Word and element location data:
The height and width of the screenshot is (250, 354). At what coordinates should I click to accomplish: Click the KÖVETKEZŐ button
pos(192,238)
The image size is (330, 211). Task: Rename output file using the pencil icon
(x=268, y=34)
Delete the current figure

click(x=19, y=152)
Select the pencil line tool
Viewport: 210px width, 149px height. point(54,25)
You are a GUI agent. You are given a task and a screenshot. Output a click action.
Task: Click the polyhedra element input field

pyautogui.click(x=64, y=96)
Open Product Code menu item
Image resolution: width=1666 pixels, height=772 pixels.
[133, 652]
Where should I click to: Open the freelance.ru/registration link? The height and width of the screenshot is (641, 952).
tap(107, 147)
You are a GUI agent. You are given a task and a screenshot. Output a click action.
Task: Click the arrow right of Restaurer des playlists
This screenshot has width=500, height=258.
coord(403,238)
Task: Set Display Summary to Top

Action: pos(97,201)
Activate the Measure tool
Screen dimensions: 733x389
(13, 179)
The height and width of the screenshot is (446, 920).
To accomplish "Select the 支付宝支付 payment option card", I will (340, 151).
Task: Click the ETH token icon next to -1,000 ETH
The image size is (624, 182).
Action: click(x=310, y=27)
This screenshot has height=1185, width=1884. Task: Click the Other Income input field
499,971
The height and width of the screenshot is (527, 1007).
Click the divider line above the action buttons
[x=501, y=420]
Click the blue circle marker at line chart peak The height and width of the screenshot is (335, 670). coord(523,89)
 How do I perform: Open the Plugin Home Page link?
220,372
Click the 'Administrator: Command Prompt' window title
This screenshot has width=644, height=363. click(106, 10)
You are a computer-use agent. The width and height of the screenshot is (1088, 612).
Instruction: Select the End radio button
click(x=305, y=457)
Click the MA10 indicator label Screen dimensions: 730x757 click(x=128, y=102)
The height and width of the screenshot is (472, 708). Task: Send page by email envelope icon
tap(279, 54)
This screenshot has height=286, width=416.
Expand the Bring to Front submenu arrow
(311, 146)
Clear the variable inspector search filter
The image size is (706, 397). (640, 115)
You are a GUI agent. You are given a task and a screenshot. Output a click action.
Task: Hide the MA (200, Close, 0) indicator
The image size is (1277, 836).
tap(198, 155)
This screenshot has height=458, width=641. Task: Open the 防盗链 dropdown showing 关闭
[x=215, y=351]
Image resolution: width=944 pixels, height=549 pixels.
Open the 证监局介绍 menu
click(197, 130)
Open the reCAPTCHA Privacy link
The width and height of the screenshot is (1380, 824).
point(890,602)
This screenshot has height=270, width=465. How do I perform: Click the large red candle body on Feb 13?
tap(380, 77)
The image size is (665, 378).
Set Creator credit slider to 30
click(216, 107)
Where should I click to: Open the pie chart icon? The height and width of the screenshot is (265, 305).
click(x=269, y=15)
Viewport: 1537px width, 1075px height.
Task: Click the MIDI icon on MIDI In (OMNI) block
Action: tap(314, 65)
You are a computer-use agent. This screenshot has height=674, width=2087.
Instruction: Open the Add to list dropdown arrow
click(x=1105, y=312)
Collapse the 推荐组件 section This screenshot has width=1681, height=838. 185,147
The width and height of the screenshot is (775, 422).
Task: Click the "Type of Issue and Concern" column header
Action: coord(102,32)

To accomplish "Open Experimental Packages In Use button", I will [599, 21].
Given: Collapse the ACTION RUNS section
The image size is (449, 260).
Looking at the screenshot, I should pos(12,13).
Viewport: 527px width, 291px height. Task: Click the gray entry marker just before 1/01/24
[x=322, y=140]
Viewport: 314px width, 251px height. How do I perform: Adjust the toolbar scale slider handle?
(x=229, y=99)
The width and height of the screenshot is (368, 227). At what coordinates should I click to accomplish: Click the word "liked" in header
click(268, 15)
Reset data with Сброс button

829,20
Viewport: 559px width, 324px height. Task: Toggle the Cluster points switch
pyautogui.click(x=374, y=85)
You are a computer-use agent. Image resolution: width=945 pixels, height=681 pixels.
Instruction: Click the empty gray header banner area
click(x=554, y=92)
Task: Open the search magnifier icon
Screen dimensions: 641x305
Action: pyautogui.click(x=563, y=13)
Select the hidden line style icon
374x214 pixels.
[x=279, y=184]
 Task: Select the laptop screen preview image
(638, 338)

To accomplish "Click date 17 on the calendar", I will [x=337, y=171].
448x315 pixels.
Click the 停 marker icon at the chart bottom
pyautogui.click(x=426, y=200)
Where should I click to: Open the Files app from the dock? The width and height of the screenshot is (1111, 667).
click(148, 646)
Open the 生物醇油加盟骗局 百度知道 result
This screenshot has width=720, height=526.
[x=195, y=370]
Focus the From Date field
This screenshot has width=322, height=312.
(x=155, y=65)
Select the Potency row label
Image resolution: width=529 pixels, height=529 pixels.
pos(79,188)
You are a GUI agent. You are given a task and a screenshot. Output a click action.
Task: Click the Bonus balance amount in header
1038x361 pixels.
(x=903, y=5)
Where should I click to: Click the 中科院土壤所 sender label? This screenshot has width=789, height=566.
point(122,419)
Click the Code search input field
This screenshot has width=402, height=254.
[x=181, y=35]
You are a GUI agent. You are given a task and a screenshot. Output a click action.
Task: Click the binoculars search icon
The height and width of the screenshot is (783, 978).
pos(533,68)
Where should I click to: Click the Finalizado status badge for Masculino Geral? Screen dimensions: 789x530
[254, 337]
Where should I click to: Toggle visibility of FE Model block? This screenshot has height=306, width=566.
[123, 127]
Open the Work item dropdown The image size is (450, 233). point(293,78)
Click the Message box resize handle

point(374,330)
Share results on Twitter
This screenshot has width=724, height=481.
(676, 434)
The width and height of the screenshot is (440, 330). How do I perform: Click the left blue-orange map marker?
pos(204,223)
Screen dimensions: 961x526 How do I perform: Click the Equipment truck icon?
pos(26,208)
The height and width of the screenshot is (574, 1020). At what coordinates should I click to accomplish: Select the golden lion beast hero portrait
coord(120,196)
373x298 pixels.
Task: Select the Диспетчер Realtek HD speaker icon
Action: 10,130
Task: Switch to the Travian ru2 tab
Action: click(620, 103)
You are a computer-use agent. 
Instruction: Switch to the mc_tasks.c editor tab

Written request.
Reproduce every item above, substituting "screen assistant" for each occurrence of "GUI agent" and keeping everything else the same.

Solution to the problem.
The height and width of the screenshot is (250, 354). At what coordinates should I click to accomplish: Click the KÖVETKEZŐ button
pos(192,238)
The image size is (330, 211). Task: Rename output file using the pencil icon
(x=268, y=34)
Delete the current figure

click(x=19, y=152)
Select the pencil line tool
Viewport: 210px width, 149px height. point(54,25)
You are a screen assistant. You are given a task and a screenshot. Output a click action.
Task: Click the polyhedra element input field

pyautogui.click(x=64, y=96)
Open Product Code menu item
Image resolution: width=1666 pixels, height=772 pixels.
[133, 652]
Where should I click to: Open the freelance.ru/registration link? The height and width of the screenshot is (641, 952).
tap(107, 147)
You are a screen assistant. You are given a task and a screenshot. Output a click action.
Task: Click the arrow right of Restaurer des playlists
This screenshot has width=500, height=258.
coord(403,238)
Task: Set Display Summary to Top

Action: pos(97,201)
Activate the Measure tool
Screen dimensions: 733x389
(13, 179)
The height and width of the screenshot is (446, 920).
To accomplish "Select the 支付宝支付 payment option card", I will (340, 151).
Task: Click the ETH token icon next to -1,000 ETH
The image size is (624, 182).
Action: click(x=310, y=27)
This screenshot has height=1185, width=1884. Task: Click the Other Income input field
499,971
The height and width of the screenshot is (527, 1007).
Click the divider line above the action buttons
[x=501, y=420]
Click the blue circle marker at line chart peak The height and width of the screenshot is (335, 670). coord(523,89)
 How do I perform: Open the Plugin Home Page link?
220,372
Click the 'Administrator: Command Prompt' window title
This screenshot has width=644, height=363. click(106, 10)
You are a computer-use agent. The width and height of the screenshot is (1088, 612).
Instruction: Select the End radio button
click(x=305, y=457)
Click the MA10 indicator label Screen dimensions: 730x757 click(x=128, y=102)
The height and width of the screenshot is (472, 708). Task: Send page by email envelope icon
tap(279, 54)
This screenshot has height=286, width=416.
Expand the Bring to Front submenu arrow
(311, 146)
Clear the variable inspector search filter
The image size is (706, 397). (640, 115)
You are a screen assistant. You are given a task and a screenshot. Output a click action.
Task: Hide the MA (200, Close, 0) indicator
The image size is (1277, 836).
tap(198, 155)
This screenshot has height=458, width=641. Task: Open the 防盗链 dropdown showing 关闭
[x=215, y=351]
Image resolution: width=944 pixels, height=549 pixels.
Open the 证监局介绍 menu
click(197, 130)
Open the reCAPTCHA Privacy link
The width and height of the screenshot is (1380, 824).
point(890,602)
This screenshot has height=270, width=465. How do I perform: Click the large red candle body on Feb 13?
tap(380, 77)
The image size is (665, 378).
Set Creator credit slider to 30
click(216, 107)
Where should I click to: Open the pie chart icon? The height and width of the screenshot is (265, 305).
click(x=269, y=15)
Viewport: 1537px width, 1075px height.
Task: Click the MIDI icon on MIDI In (OMNI) block
Action: tap(314, 65)
You are a computer-use agent. This screenshot has height=674, width=2087.
Instruction: Open the Add to list dropdown arrow
click(x=1105, y=312)
Collapse the 推荐组件 section This screenshot has width=1681, height=838. 185,147
The width and height of the screenshot is (775, 422).
Task: Click the "Type of Issue and Concern" column header
Action: coord(102,32)

To accomplish "Open Experimental Packages In Use button", I will [599, 21].
Given: Collapse the ACTION RUNS section
The image size is (449, 260).
Looking at the screenshot, I should pos(12,13).
Viewport: 527px width, 291px height. Task: Click the gray entry marker just before 1/01/24
[x=322, y=140]
Viewport: 314px width, 251px height. How do I perform: Adjust the toolbar scale slider handle?
(x=229, y=99)
The width and height of the screenshot is (368, 227). At what coordinates should I click to accomplish: Click the word "liked" in header
click(268, 15)
Reset data with Сброс button

829,20
Viewport: 559px width, 324px height. Task: Toggle the Cluster points switch
pyautogui.click(x=374, y=85)
You are a computer-use agent. Image resolution: width=945 pixels, height=681 pixels.
Instruction: Click the empty gray header banner area
click(x=554, y=92)
Task: Open the search magnifier icon
Screen dimensions: 641x305
Action: pyautogui.click(x=563, y=13)
Select the hidden line style icon
374x214 pixels.
[x=279, y=184]
 Task: Select the laptop screen preview image
(638, 338)

To accomplish "Click date 17 on the calendar", I will [x=337, y=171].
448x315 pixels.
Click the 停 marker icon at the chart bottom
pyautogui.click(x=426, y=200)
Where should I click to: Open the Files app from the dock? The width and height of the screenshot is (1111, 667).
click(148, 646)
Open the 生物醇油加盟骗局 百度知道 result
This screenshot has width=720, height=526.
[x=195, y=370]
Focus the From Date field
This screenshot has width=322, height=312.
(x=155, y=65)
Select the Potency row label
Image resolution: width=529 pixels, height=529 pixels.
pos(79,188)
You are a screen assistant. You are given a task and a screenshot. Output a click action.
Task: Click the Bonus balance amount in header
1038x361 pixels.
(x=903, y=5)
Where should I click to: Click the 中科院土壤所 sender label? This screenshot has width=789, height=566.
point(122,419)
Click the Code search input field
This screenshot has width=402, height=254.
[x=181, y=35]
You are a screen assistant. You are given a task and a screenshot. Output a click action.
Task: Click the binoculars search icon
The height and width of the screenshot is (783, 978).
pos(533,68)
Where should I click to: Click the Finalizado status badge for Masculino Geral? Screen dimensions: 789x530
[254, 337]
Where should I click to: Toggle visibility of FE Model block? This screenshot has height=306, width=566.
[123, 127]
Open the Work item dropdown The image size is (450, 233). point(293,78)
Click the Message box resize handle

point(374,330)
Share results on Twitter
This screenshot has width=724, height=481.
(676, 434)
The width and height of the screenshot is (440, 330). How do I perform: Click the left blue-orange map marker?
pos(204,223)
Screen dimensions: 961x526 How do I perform: Click the Equipment truck icon?
pos(26,208)
The height and width of the screenshot is (574, 1020). At what coordinates should I click to accomplish: Select the golden lion beast hero portrait
coord(120,196)
373x298 pixels.
Task: Select the Диспетчер Realtek HD speaker icon
Action: 10,130
Task: Switch to the Travian ru2 tab
Action: click(620, 103)
You are a computer-use agent. 
Instruction: Switch to the mc_tasks.c editor tab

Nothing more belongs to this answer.